▶ **TASK DETAILS**: Look below for the line that contains "You are a computer-use agent.", and write out exactly that line and all remaining lines of the listing, omitting pictures.

▶ **DATA RECORDS**:
[Start of section]

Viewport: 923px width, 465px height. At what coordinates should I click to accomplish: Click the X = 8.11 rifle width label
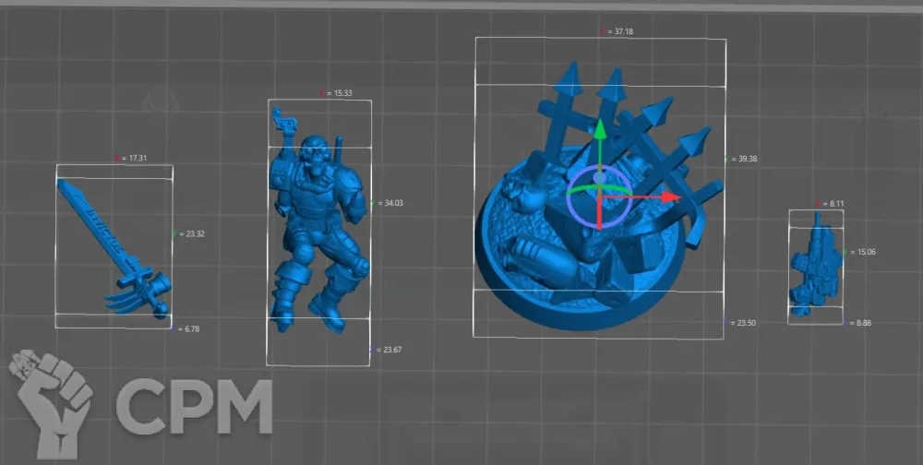pos(830,203)
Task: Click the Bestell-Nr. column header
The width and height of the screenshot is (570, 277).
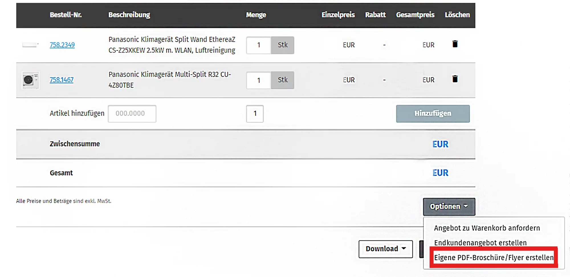Action: [66, 15]
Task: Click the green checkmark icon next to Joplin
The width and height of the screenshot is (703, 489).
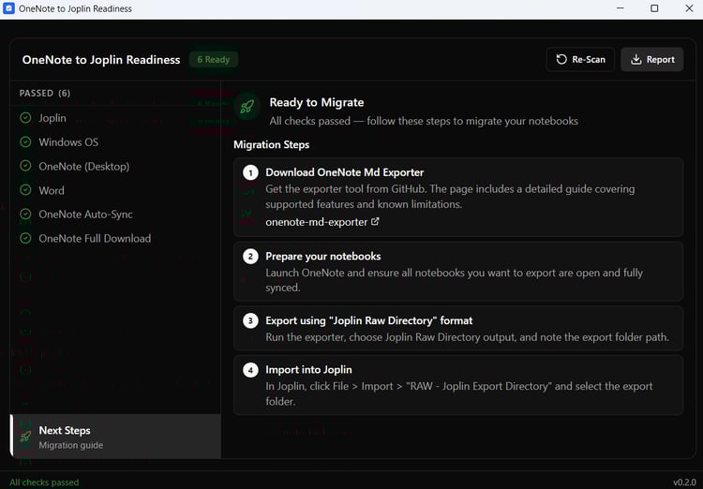Action: [25, 118]
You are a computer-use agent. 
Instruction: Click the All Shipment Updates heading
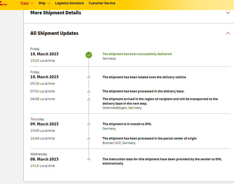pyautogui.click(x=54, y=33)
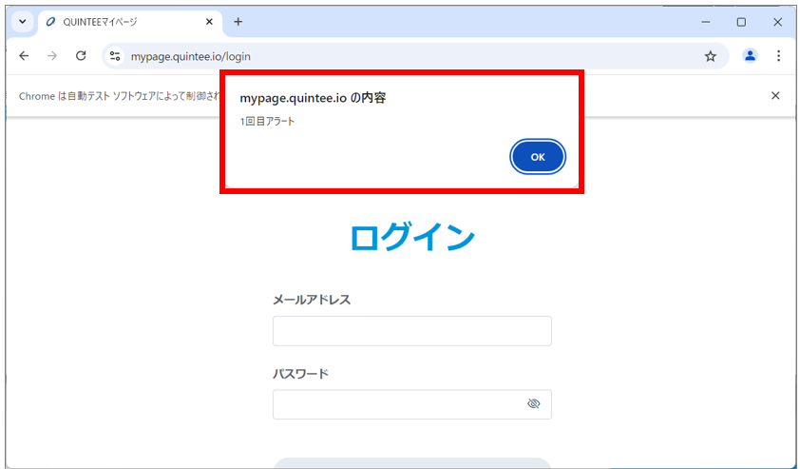Open the tab search dropdown chevron
This screenshot has height=469, width=800.
click(21, 22)
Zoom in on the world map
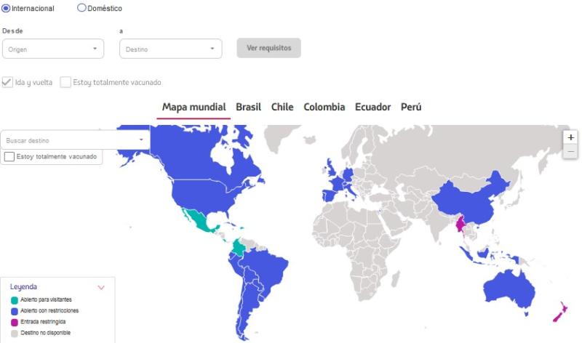The height and width of the screenshot is (343, 582). (570, 137)
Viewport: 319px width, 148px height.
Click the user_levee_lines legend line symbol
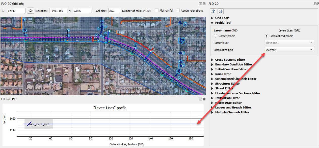pos(29,124)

[End of section]

▶ **SOLUTION TO THIS TASK**:
You are a computer-use agent. 
Instruction: Click the All Shipment Updates heading
pyautogui.click(x=54, y=33)
Open the tab search dropdown chevron
This screenshot has height=469, width=800.
click(21, 22)
Zoom in on the world map
The height and width of the screenshot is (343, 582). (570, 137)
Viewport: 319px width, 148px height.
Click the user_levee_lines legend line symbol
pos(29,124)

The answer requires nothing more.